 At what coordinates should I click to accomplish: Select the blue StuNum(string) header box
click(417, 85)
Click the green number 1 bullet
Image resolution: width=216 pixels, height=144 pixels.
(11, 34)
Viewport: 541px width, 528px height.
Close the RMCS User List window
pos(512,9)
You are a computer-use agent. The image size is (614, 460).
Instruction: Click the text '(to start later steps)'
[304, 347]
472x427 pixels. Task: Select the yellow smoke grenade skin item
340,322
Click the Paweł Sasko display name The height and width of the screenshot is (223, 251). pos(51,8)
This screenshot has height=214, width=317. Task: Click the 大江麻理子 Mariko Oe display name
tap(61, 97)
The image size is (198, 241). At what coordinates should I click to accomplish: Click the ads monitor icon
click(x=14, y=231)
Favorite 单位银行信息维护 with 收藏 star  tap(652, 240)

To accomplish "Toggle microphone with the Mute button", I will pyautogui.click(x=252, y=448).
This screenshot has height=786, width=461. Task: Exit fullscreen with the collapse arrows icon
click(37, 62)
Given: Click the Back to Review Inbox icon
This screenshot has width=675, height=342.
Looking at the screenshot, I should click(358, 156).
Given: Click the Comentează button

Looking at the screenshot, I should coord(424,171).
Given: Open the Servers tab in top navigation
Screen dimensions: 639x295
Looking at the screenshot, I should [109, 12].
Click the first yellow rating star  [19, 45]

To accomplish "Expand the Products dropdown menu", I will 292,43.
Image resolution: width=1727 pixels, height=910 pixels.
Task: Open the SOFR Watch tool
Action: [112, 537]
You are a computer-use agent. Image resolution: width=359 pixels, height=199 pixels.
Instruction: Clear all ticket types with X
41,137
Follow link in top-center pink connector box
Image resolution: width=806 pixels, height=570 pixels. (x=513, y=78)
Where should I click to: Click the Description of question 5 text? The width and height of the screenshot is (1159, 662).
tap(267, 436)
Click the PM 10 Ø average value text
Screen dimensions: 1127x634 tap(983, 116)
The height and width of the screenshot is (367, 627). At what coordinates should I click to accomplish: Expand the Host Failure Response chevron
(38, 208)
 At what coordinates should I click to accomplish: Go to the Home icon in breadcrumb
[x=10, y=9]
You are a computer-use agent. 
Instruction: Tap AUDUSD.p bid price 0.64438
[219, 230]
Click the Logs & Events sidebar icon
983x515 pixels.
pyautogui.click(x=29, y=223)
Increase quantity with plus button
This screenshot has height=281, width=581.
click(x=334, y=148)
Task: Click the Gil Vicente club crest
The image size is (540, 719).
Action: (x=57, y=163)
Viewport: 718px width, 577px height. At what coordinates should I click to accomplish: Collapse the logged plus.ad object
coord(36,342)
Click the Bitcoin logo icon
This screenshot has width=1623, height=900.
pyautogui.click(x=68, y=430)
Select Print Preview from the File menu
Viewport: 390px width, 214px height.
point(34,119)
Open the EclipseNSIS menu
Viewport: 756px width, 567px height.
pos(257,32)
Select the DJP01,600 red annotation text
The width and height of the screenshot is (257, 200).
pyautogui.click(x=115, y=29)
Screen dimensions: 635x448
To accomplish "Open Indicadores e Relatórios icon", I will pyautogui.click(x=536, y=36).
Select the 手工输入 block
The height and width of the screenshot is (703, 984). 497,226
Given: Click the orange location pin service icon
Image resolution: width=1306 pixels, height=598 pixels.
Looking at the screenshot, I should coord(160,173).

★ ★ ★ ★ ★ ★ ★

▶ Exercise requirements
Without skipping anything, transcribe every line above exactly.

▶ Task result
 At what coordinates should I click to accomplish: Select the blue StuNum(string) header box
click(417, 85)
Click the green number 1 bullet
Image resolution: width=216 pixels, height=144 pixels.
(11, 34)
Viewport: 541px width, 528px height.
Close the RMCS User List window
pos(512,9)
You are a computer-use agent. The image size is (614, 460).
Instruction: Click the text '(to start later steps)'
[304, 347]
472x427 pixels. Task: Select the yellow smoke grenade skin item
340,322
Click the Paweł Sasko display name The height and width of the screenshot is (223, 251). pos(51,8)
This screenshot has height=214, width=317. Task: Click the 大江麻理子 Mariko Oe display name
tap(61, 97)
The image size is (198, 241). At what coordinates should I click to accomplish: Click the ads monitor icon
click(x=14, y=231)
Favorite 单位银行信息维护 with 收藏 star  tap(652, 240)

To accomplish "Toggle microphone with the Mute button", I will pyautogui.click(x=252, y=448).
This screenshot has height=786, width=461. Task: Exit fullscreen with the collapse arrows icon
click(37, 62)
Given: Click the Back to Review Inbox icon
This screenshot has width=675, height=342.
Looking at the screenshot, I should click(358, 156).
Given: Click the Comentează button

Looking at the screenshot, I should coord(424,171).
Given: Open the Servers tab in top navigation
Screen dimensions: 639x295
Looking at the screenshot, I should [109, 12].
Click the first yellow rating star  [19, 45]

To accomplish "Expand the Products dropdown menu", I will 292,43.
Image resolution: width=1727 pixels, height=910 pixels.
Task: Open the SOFR Watch tool
Action: [112, 537]
You are a computer-use agent. Image resolution: width=359 pixels, height=199 pixels.
Instruction: Clear all ticket types with X
41,137
Follow link in top-center pink connector box
Image resolution: width=806 pixels, height=570 pixels. (x=513, y=78)
Where should I click to: Click the Description of question 5 text? The width and height of the screenshot is (1159, 662).
tap(267, 436)
Click the PM 10 Ø average value text
Screen dimensions: 1127x634 tap(983, 116)
The height and width of the screenshot is (367, 627). At what coordinates should I click to accomplish: Expand the Host Failure Response chevron
(38, 208)
 At what coordinates should I click to accomplish: Go to the Home icon in breadcrumb
[x=10, y=9]
You are a computer-use agent. 
Instruction: Tap AUDUSD.p bid price 0.64438
[219, 230]
Click the Logs & Events sidebar icon
983x515 pixels.
pyautogui.click(x=29, y=223)
Increase quantity with plus button
This screenshot has height=281, width=581.
click(x=334, y=148)
Task: Click the Gil Vicente club crest
The image size is (540, 719).
Action: (x=57, y=163)
Viewport: 718px width, 577px height. At what coordinates should I click to accomplish: Collapse the logged plus.ad object
coord(36,342)
Click the Bitcoin logo icon
This screenshot has width=1623, height=900.
pyautogui.click(x=68, y=430)
Select Print Preview from the File menu
Viewport: 390px width, 214px height.
point(34,119)
Open the EclipseNSIS menu
Viewport: 756px width, 567px height.
pos(257,32)
Select the DJP01,600 red annotation text
The width and height of the screenshot is (257, 200).
pyautogui.click(x=115, y=29)
Screen dimensions: 635x448
To accomplish "Open Indicadores e Relatórios icon", I will pyautogui.click(x=536, y=36).
Select the 手工输入 block
The height and width of the screenshot is (703, 984). 497,226
Given: Click the orange location pin service icon
Image resolution: width=1306 pixels, height=598 pixels.
Looking at the screenshot, I should coord(160,173).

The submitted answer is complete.